=== THE PROBLEM ===
Return nothing but the lines from the one containing "Where should I" through the end of the records below, exactly as they stand and without pictures.
MATERIAL FOR THIS TASK section start
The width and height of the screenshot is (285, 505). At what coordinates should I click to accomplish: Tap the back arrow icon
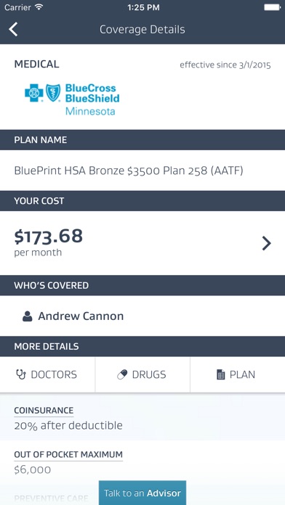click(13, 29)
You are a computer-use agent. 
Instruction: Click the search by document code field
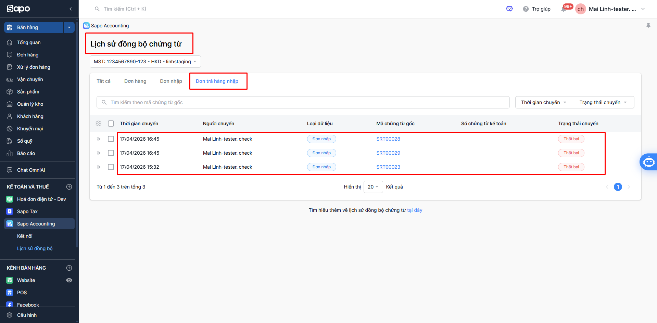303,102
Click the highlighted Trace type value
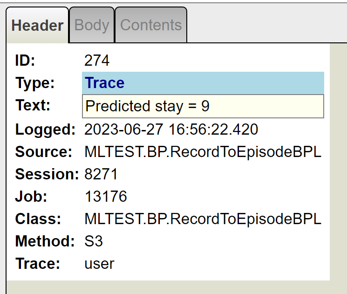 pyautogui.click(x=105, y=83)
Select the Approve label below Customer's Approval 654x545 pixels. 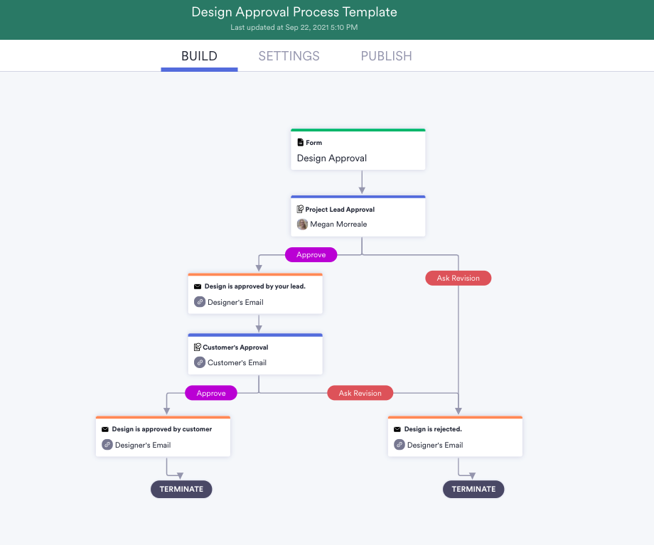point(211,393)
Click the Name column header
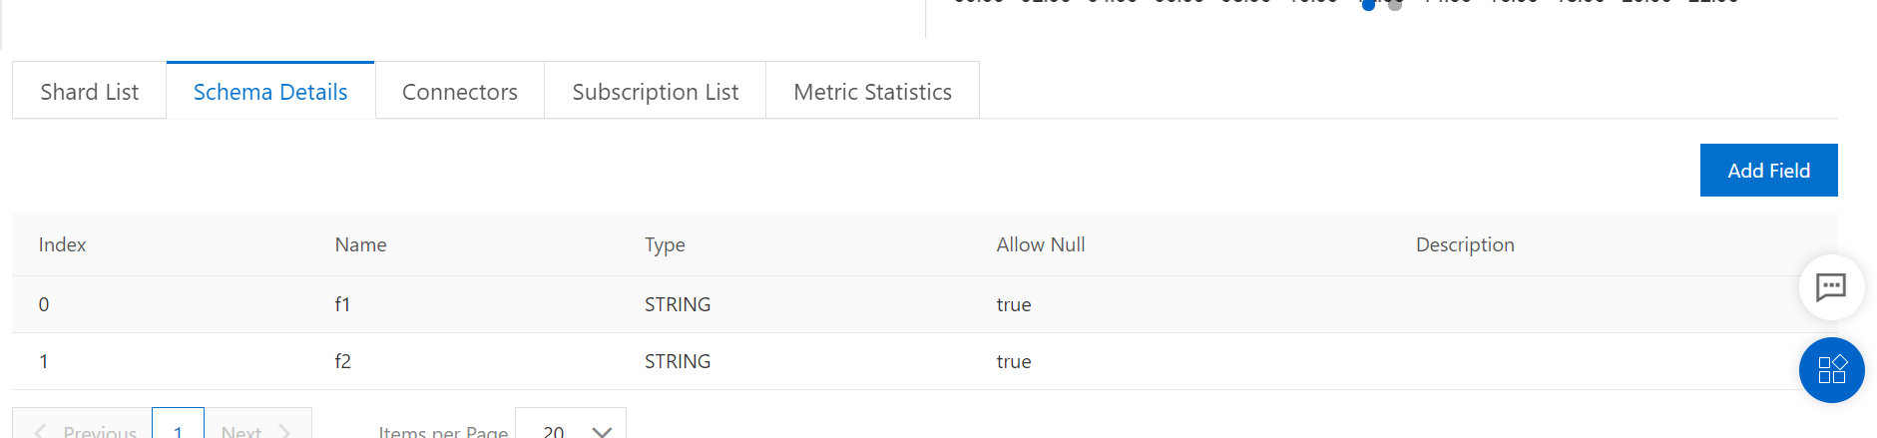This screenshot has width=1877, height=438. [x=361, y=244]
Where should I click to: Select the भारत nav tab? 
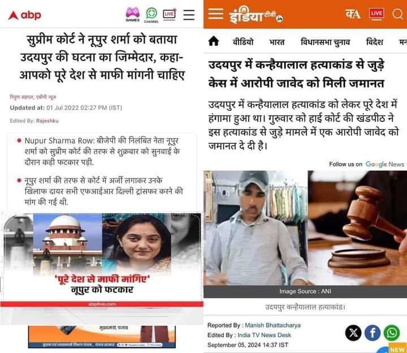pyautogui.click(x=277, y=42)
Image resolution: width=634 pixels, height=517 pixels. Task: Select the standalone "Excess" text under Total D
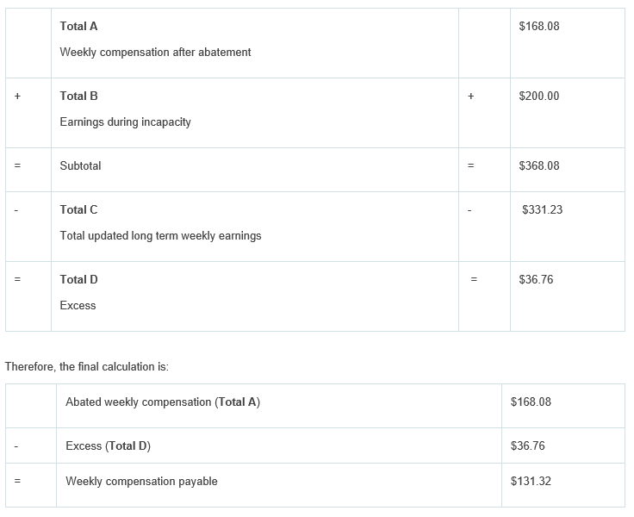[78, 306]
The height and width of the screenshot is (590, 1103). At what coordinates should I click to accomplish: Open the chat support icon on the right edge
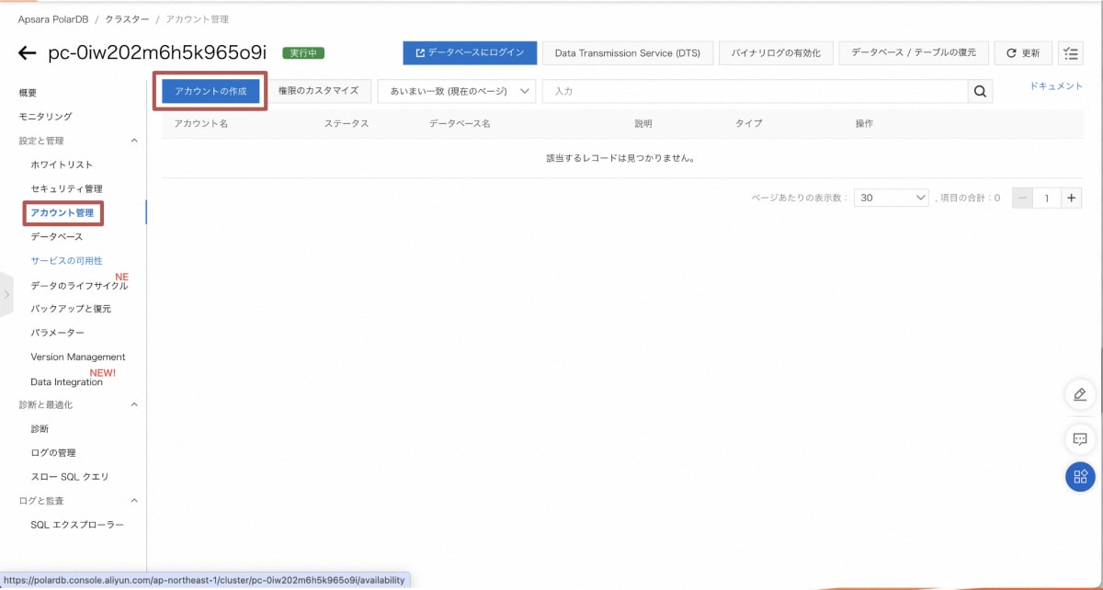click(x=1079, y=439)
MATERIAL FOR THIS TASK section end
=== SOLUTION FOR THIS PROBLEM ===
Where should I click to: Select the भारत nav tab? 
pyautogui.click(x=277, y=42)
Image resolution: width=634 pixels, height=517 pixels. Task: Select the standalone "Excess" text under Total D
[78, 306]
The height and width of the screenshot is (590, 1103). At what coordinates should I click to accomplish: Open the chat support icon on the right edge
click(x=1079, y=439)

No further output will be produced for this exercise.